Jone’s collection is inspired by and dedicated to her late grandma and the stories of her life in Lithuania, after fleeing the USSR to avoid exile to Siberia. With only the clothes on their backs, Jone explored clothing examples from that era, which included military wear, Lithuanian folklore, and photographs from a childhood spent in her grandma’s garden.

“It feels unbelievable to know there is someone who appreciates my grandma's story, and I hope that people will see my collection not only for how it looks but what it means,” said Jone. “There will be people that can connect to my collection because every family has their own story to tell or has gone through a similar experience – fashion design is so much more than clothing!

Jone Vžesniauskaitė. Photographer: Sonny @sonnetdreamz

Inge Van Doorn, a Fashion Textiles graduate, has been shortlisted for the Zandra Rhodes Textiles Award. Awarded for a distinctive or thought-provoking fashion statement in printed or constructed textiles, which challenges the established boundaries of technical excellence.

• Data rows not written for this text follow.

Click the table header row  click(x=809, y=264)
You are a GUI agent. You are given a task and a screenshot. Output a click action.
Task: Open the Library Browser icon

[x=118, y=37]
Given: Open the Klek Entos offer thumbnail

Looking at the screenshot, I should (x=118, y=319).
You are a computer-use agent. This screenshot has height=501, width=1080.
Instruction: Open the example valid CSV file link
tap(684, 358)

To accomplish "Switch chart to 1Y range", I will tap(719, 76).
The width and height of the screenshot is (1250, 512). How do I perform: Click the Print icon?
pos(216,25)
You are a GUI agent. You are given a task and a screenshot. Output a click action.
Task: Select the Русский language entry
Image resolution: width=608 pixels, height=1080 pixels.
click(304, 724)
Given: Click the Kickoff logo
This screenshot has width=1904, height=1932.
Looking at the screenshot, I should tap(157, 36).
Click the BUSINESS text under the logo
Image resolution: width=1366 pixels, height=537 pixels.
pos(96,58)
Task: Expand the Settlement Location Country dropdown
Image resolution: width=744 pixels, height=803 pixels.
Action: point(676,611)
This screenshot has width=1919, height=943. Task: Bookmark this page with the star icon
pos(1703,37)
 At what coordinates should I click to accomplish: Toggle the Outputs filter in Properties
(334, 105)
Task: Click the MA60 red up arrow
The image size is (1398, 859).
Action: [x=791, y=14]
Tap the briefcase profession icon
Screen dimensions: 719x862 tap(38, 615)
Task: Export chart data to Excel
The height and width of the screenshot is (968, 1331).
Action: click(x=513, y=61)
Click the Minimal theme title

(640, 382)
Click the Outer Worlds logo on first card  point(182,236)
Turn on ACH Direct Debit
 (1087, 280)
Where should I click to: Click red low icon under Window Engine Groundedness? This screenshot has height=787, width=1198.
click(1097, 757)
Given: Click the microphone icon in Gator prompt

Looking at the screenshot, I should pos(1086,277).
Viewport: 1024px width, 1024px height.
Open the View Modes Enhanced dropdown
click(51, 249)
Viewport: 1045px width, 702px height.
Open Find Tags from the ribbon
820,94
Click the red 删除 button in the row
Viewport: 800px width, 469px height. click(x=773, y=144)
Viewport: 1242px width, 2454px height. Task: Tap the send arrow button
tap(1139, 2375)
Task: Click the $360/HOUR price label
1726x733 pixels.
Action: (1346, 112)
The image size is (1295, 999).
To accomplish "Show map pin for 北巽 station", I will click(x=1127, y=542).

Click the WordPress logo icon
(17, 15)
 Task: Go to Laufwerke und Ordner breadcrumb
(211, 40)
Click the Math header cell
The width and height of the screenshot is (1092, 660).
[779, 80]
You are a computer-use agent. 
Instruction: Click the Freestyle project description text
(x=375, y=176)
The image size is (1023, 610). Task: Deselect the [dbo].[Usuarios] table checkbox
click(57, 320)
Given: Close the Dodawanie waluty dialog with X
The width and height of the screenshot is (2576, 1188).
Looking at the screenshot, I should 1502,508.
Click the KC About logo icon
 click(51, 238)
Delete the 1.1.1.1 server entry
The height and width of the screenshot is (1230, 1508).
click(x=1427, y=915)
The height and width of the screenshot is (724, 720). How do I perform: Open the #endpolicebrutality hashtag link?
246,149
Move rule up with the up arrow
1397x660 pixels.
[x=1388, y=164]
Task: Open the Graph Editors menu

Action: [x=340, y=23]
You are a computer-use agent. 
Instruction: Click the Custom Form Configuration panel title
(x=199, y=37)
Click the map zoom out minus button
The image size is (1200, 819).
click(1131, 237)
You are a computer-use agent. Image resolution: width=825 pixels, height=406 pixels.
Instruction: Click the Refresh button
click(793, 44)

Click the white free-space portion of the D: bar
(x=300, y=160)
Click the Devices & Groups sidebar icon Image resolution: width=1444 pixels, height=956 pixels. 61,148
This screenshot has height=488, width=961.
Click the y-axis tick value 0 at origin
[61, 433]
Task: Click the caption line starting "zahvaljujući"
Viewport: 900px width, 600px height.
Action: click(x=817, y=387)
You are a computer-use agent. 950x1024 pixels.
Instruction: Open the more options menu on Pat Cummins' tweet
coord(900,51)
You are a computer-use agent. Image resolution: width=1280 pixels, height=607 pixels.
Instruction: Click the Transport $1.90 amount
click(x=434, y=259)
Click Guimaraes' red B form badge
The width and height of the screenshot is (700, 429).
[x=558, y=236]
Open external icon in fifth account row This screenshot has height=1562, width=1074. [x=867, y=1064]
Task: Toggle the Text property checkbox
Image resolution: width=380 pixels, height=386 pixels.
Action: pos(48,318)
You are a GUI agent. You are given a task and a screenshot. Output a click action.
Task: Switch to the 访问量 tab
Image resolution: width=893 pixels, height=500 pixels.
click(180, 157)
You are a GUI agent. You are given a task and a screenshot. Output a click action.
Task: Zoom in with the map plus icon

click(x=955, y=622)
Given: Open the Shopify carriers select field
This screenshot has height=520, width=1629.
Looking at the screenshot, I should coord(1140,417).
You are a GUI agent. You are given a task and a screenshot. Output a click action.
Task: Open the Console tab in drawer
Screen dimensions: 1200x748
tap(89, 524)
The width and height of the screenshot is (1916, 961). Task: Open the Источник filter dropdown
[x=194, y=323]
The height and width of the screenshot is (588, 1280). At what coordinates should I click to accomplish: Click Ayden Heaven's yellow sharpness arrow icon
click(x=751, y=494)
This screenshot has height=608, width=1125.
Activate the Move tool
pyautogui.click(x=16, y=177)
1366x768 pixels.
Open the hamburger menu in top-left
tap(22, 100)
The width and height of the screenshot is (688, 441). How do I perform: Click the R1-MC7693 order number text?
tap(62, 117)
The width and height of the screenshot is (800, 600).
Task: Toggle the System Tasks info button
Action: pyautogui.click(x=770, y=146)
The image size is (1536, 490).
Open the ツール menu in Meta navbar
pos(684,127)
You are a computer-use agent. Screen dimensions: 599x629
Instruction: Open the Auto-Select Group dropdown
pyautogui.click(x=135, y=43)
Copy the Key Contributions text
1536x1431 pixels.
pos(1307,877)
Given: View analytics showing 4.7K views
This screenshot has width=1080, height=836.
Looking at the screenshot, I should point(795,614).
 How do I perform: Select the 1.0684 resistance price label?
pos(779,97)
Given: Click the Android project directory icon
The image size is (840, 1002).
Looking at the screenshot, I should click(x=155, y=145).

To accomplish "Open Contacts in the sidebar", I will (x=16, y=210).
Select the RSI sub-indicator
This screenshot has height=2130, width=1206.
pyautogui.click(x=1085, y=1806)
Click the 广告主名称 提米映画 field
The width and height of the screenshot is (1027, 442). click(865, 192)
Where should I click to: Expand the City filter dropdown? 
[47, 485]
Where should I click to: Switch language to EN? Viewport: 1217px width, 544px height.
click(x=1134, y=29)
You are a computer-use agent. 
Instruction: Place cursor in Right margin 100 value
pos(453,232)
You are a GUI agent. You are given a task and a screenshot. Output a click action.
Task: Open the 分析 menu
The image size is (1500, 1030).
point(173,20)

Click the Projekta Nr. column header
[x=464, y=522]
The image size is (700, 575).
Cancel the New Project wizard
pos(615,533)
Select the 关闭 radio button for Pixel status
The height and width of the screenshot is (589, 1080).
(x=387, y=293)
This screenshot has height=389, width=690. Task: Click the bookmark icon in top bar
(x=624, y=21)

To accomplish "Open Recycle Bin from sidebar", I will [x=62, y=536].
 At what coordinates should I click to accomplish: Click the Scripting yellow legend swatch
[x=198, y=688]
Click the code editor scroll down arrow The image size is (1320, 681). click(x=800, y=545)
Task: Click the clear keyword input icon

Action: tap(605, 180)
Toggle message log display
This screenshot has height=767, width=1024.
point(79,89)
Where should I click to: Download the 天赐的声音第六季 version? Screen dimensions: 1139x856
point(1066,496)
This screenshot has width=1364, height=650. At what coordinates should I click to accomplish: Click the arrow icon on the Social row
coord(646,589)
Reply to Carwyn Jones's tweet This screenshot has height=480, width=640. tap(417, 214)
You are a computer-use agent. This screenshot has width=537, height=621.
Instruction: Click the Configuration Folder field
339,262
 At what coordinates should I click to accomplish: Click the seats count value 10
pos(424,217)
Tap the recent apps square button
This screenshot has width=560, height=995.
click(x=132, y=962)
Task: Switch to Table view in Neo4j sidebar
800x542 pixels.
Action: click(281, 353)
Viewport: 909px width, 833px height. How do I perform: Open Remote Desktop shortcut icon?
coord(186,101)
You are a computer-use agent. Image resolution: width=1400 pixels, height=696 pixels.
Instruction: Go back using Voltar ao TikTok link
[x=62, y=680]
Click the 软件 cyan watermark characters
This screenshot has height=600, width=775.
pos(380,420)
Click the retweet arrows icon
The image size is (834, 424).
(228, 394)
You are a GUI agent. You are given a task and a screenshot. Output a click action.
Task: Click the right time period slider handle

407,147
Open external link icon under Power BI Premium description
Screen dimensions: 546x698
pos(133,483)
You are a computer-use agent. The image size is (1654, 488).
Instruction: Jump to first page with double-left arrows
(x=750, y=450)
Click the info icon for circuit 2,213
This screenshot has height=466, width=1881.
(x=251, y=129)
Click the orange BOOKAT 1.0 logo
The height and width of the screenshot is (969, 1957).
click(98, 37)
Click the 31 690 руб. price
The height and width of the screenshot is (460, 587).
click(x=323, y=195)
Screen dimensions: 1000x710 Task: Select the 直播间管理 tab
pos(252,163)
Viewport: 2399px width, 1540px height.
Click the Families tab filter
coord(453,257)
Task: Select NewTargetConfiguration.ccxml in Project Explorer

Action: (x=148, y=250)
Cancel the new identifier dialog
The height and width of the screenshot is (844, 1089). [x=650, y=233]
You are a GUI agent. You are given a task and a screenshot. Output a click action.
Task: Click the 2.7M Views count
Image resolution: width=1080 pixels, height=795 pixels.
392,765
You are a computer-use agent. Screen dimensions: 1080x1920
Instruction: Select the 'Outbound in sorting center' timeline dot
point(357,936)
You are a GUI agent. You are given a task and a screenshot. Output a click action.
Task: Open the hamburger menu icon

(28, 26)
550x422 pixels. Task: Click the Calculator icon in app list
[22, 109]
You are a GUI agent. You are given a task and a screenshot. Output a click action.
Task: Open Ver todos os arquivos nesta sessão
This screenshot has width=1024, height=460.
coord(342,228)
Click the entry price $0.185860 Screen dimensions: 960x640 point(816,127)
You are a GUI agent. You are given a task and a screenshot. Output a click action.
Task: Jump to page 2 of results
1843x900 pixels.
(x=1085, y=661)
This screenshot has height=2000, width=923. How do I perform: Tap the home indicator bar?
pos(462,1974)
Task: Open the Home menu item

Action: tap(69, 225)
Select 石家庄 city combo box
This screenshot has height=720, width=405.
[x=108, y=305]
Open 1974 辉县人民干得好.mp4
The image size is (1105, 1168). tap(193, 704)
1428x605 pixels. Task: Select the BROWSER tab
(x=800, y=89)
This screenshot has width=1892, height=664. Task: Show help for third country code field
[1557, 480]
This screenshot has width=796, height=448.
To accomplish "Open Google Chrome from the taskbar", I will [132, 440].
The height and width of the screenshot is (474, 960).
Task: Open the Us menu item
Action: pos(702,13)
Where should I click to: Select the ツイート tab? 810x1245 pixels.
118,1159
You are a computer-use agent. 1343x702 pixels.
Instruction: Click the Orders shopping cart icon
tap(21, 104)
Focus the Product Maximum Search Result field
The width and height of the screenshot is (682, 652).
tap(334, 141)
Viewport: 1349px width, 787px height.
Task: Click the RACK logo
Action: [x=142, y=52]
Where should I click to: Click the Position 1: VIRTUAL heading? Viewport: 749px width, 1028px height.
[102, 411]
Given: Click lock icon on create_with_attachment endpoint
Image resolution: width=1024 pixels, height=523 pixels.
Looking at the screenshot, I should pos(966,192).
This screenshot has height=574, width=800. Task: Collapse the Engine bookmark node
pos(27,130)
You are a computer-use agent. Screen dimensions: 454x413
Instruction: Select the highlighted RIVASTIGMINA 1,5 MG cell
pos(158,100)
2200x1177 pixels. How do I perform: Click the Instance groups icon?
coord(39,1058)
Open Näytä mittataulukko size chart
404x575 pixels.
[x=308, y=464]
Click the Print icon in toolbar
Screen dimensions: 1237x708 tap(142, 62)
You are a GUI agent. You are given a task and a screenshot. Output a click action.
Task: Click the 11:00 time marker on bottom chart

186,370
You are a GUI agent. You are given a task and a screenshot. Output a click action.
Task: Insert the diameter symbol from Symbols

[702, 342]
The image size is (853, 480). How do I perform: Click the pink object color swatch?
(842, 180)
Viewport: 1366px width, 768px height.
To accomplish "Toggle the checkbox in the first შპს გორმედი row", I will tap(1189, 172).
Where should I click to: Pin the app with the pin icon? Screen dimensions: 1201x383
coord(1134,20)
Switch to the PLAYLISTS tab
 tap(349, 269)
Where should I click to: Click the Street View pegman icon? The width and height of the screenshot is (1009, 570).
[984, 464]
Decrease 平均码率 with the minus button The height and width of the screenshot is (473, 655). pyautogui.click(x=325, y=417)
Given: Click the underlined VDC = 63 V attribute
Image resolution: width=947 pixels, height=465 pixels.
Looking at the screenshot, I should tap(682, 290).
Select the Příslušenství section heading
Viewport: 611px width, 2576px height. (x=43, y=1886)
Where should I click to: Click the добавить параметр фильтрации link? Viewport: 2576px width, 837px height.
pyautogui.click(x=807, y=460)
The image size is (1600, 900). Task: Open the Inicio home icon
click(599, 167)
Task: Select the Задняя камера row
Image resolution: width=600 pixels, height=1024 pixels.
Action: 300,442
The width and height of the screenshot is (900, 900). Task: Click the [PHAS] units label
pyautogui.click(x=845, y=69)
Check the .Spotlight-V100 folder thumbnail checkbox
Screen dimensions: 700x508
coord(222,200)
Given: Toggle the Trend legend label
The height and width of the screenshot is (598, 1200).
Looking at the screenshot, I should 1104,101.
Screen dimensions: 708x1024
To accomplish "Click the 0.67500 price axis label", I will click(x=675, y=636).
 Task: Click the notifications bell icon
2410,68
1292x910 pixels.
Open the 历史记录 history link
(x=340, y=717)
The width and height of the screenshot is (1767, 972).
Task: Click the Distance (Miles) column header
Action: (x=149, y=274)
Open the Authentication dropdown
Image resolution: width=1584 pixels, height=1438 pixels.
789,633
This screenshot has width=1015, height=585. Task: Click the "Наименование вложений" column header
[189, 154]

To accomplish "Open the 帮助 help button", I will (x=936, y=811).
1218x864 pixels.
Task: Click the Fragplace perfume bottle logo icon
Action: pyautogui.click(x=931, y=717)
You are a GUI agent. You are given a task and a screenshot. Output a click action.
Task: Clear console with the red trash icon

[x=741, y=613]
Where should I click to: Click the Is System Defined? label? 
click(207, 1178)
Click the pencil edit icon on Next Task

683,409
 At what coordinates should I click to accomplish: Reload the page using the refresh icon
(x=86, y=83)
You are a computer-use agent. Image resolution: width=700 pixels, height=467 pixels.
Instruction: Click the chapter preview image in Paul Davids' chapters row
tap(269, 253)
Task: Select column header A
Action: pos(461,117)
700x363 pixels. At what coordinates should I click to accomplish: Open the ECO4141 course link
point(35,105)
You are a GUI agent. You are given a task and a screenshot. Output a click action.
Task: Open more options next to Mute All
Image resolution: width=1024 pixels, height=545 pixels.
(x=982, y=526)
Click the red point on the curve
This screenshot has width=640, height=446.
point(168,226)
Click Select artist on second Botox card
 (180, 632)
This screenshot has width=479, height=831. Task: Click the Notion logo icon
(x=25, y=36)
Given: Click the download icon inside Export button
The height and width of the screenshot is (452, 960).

Inge’s final collection of menswear incorporates the use of hand screen printing and digital printing and hand-crafted fabric manipulation techniques.

“Within my work I want to create an environment in which menswear creates a new perspective on masculinity and high-end fashion," said Inge.

Inge Van Doorn. Photography by @annaross.photography

Winners will be chosen by a small panel of industry experts and announced each evening throughout Graduate Fashion Week (GFW), which runs from 20 to 24 June at Coal Drop Yards, Kings Cross, London.